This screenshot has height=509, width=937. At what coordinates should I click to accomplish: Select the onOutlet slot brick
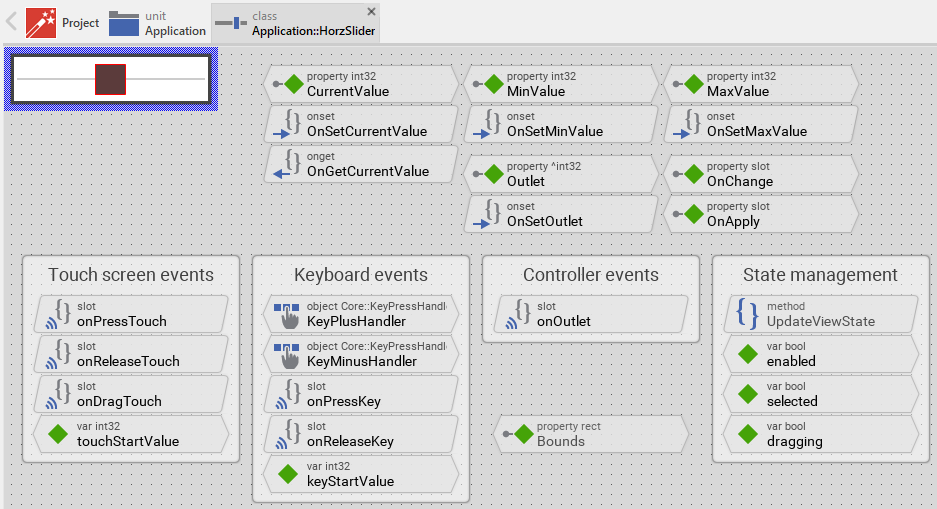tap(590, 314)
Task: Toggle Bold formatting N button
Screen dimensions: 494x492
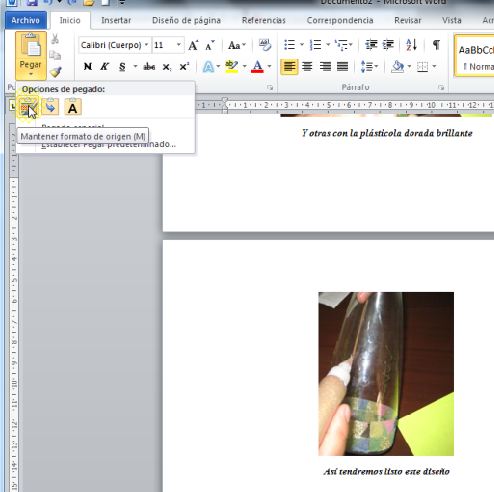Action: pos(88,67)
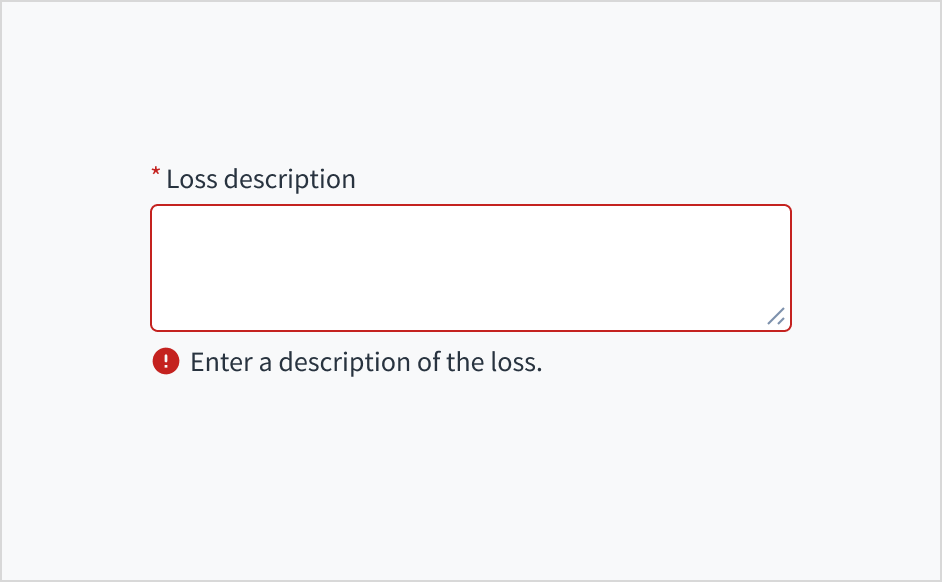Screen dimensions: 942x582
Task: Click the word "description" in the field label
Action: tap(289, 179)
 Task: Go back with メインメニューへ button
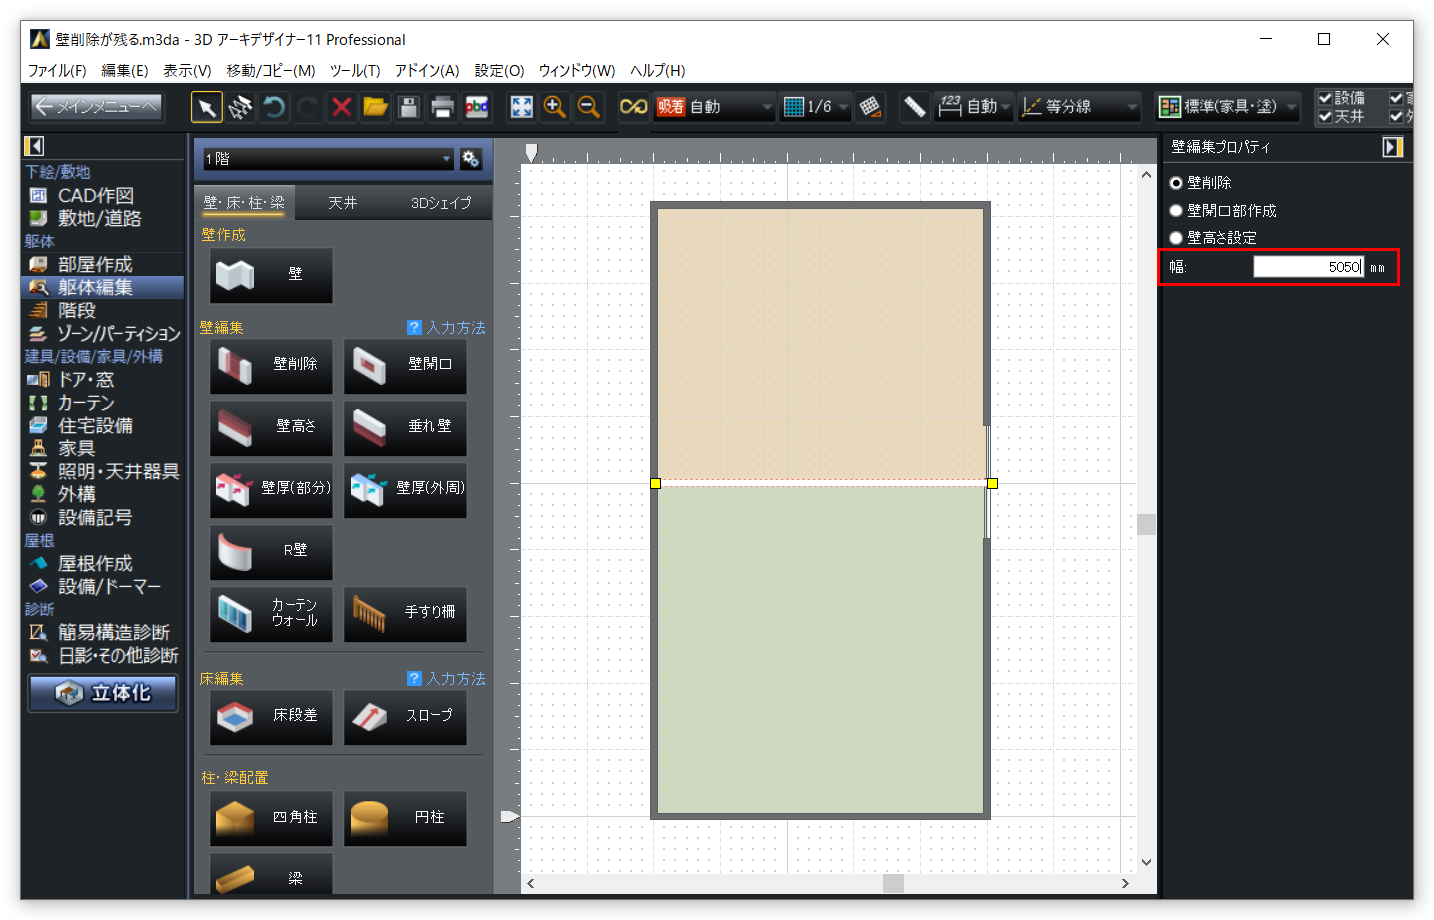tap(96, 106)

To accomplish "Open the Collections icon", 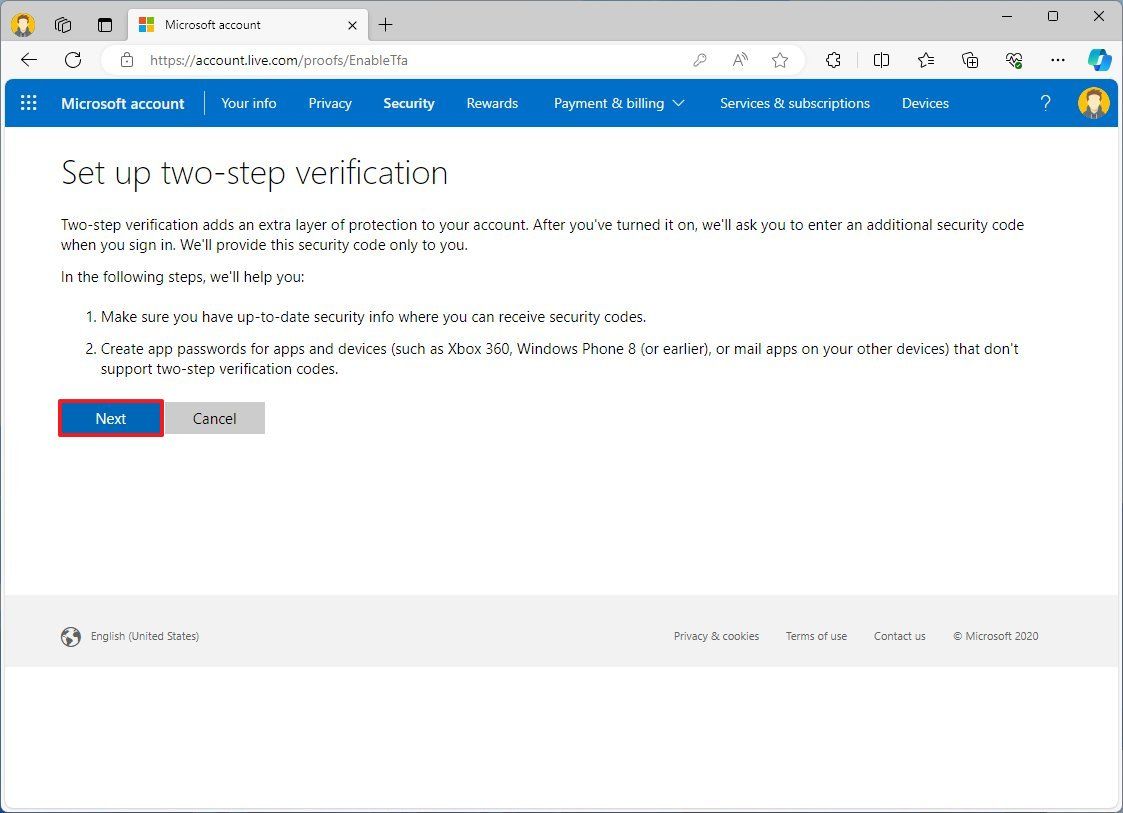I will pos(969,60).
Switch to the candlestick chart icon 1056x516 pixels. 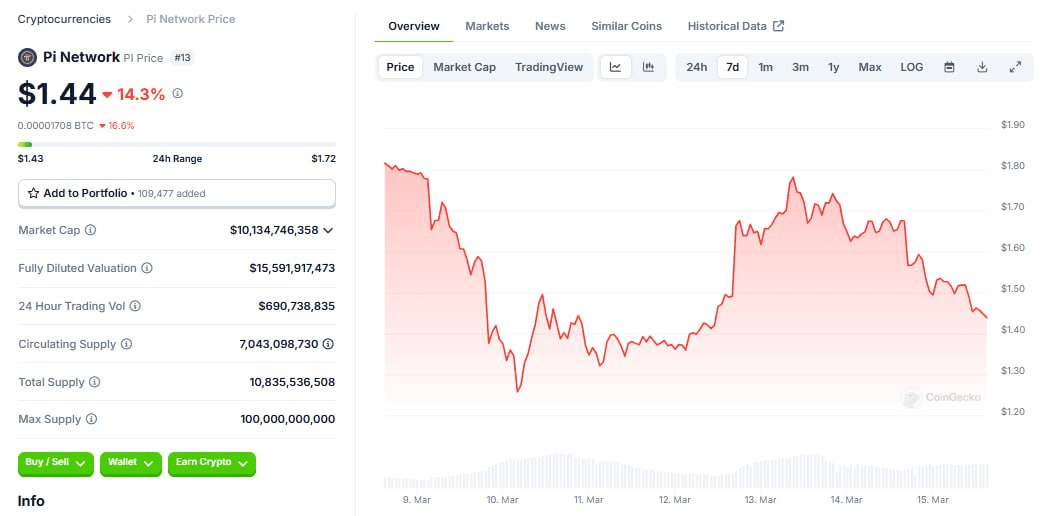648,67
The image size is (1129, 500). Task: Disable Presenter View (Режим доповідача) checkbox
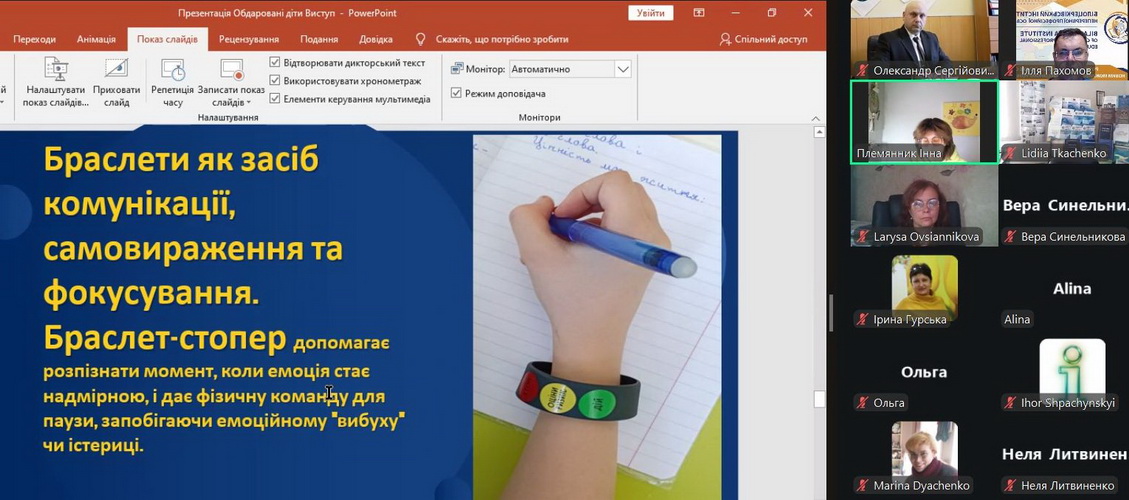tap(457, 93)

════════════════

**Short exercise**
Copy out the part that opens with the line containing "The image size" and runs through the end of the items, requests included. Scale every coordinate in the answers by 0.7, rounding to whole numbers with halves rounded up, and leave the pictures out.

**The answer**
The image size is (1129, 500). Task: Disable Presenter View (Режим доповідача) checkbox
tap(320, 65)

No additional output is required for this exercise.